++++ MATERIAL TO PROCESS ++++

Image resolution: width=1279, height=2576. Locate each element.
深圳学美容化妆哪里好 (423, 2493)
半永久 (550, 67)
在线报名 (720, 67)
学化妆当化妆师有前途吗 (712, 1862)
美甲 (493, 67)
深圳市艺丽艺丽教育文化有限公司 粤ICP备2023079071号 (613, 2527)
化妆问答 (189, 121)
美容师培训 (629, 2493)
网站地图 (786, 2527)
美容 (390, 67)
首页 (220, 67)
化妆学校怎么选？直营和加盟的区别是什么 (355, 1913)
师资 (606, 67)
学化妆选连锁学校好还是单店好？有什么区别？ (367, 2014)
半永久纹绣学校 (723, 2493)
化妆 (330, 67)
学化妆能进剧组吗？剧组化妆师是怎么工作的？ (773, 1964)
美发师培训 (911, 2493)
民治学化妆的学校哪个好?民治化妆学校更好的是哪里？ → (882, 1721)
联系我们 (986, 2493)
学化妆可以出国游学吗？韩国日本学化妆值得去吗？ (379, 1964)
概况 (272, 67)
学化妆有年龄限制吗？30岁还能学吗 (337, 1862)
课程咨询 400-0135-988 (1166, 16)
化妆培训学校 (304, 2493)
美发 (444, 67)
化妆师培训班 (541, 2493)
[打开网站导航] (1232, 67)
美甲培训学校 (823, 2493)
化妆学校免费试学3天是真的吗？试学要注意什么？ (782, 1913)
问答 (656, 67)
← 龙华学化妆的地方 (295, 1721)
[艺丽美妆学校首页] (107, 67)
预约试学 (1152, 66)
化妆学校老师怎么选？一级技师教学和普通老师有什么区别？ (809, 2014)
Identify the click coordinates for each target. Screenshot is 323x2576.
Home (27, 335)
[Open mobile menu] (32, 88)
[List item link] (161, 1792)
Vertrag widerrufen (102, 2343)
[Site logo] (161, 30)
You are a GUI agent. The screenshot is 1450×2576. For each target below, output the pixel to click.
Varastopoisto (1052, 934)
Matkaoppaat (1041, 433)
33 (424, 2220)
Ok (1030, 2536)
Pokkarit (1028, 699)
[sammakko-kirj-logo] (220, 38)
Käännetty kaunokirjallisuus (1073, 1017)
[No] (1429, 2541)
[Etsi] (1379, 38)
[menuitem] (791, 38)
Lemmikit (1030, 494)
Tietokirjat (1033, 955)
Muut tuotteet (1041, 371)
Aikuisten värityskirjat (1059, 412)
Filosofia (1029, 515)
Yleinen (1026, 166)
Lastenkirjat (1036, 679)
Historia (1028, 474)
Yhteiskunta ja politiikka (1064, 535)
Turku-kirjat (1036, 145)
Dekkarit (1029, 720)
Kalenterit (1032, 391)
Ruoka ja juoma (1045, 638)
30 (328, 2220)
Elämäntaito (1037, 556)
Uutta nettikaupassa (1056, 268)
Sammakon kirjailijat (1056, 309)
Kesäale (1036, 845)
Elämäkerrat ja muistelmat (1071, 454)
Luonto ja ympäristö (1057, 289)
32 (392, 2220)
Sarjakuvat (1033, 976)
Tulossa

++++

_WHAT NEEDS TO BE DONE_
Repeat the data above, word for word.

_RESPONSE AREA_
Image resolution: width=1279, height=2576. Locate each element.
深圳学美容化妆哪里好 (423, 2493)
半永久 (550, 67)
在线报名 (720, 67)
学化妆当化妆师有前途吗 (712, 1862)
美甲 (493, 67)
深圳市艺丽艺丽教育文化有限公司 粤ICP备2023079071号 (613, 2527)
化妆问答 (189, 121)
美容师培训 (629, 2493)
网站地图 (786, 2527)
美容 (390, 67)
首页 (220, 67)
化妆学校怎么选？直营和加盟的区别是什么 (355, 1913)
师资 (606, 67)
学化妆选连锁学校好还是单店好？有什么区别？ (367, 2014)
半永久纹绣学校 (723, 2493)
化妆 (330, 67)
学化妆能进剧组吗？剧组化妆师是怎么工作的？ (773, 1964)
美发师培训 (911, 2493)
民治学化妆的学校哪个好?民治化妆学校更好的是哪里？ → (882, 1721)
联系我们 (986, 2493)
学化妆可以出国游学吗？韩国日本学化妆值得去吗？ (379, 1964)
概况 (272, 67)
学化妆有年龄限制吗？30岁还能学吗 (337, 1862)
课程咨询 400-0135-988 (1166, 16)
化妆培训学校 (304, 2493)
美发 (444, 67)
化妆师培训班 (541, 2493)
[打开网站导航] (1232, 67)
美甲培训学校 (823, 2493)
化妆学校免费试学3天是真的吗？试学要注意什么？ (782, 1913)
问答 (656, 67)
← 龙华学化妆的地方 (295, 1721)
[艺丽美妆学校首页] (107, 67)
预约试学 (1152, 66)
化妆学校老师怎么选？一级技师教学和普通老师有什么区别？ (809, 2014)
Identify the click coordinates for each target. Screenshot is 323x2576.
Home (27, 335)
[Open mobile menu] (32, 88)
[List item link] (161, 1792)
Vertrag widerrufen (102, 2343)
[Site logo] (161, 30)
You are a GUI agent. The screenshot is 1450×2576. For each target below, output the pixel to click.
Varastopoisto (1052, 934)
Matkaoppaat (1041, 433)
33 (424, 2220)
Ok (1030, 2536)
Pokkarit (1028, 699)
[sammakko-kirj-logo] (220, 38)
Käännetty kaunokirjallisuus (1073, 1017)
[No] (1429, 2541)
[Etsi] (1379, 38)
[menuitem] (791, 38)
Lemmikit (1030, 494)
Tietokirjat (1033, 955)
Muut tuotteet (1041, 371)
Aikuisten värityskirjat (1059, 412)
Filosofia (1029, 515)
Yleinen (1026, 166)
Lastenkirjat (1036, 679)
Historia (1028, 474)
Yhteiskunta ja politiikka (1064, 535)
Turku-kirjat (1036, 145)
Dekkarit (1029, 720)
Kalenterit (1032, 391)
Ruoka ja juoma (1045, 638)
30 (328, 2220)
Elämäntaito (1037, 556)
Uutta nettikaupassa (1056, 268)
Sammakon kirjailijat (1056, 309)
Kesäale (1036, 845)
Elämäkerrat ja muistelmat (1071, 454)
Luonto ja ympäristö (1057, 289)
32 (392, 2220)
Sarjakuvat (1033, 976)
Tulossa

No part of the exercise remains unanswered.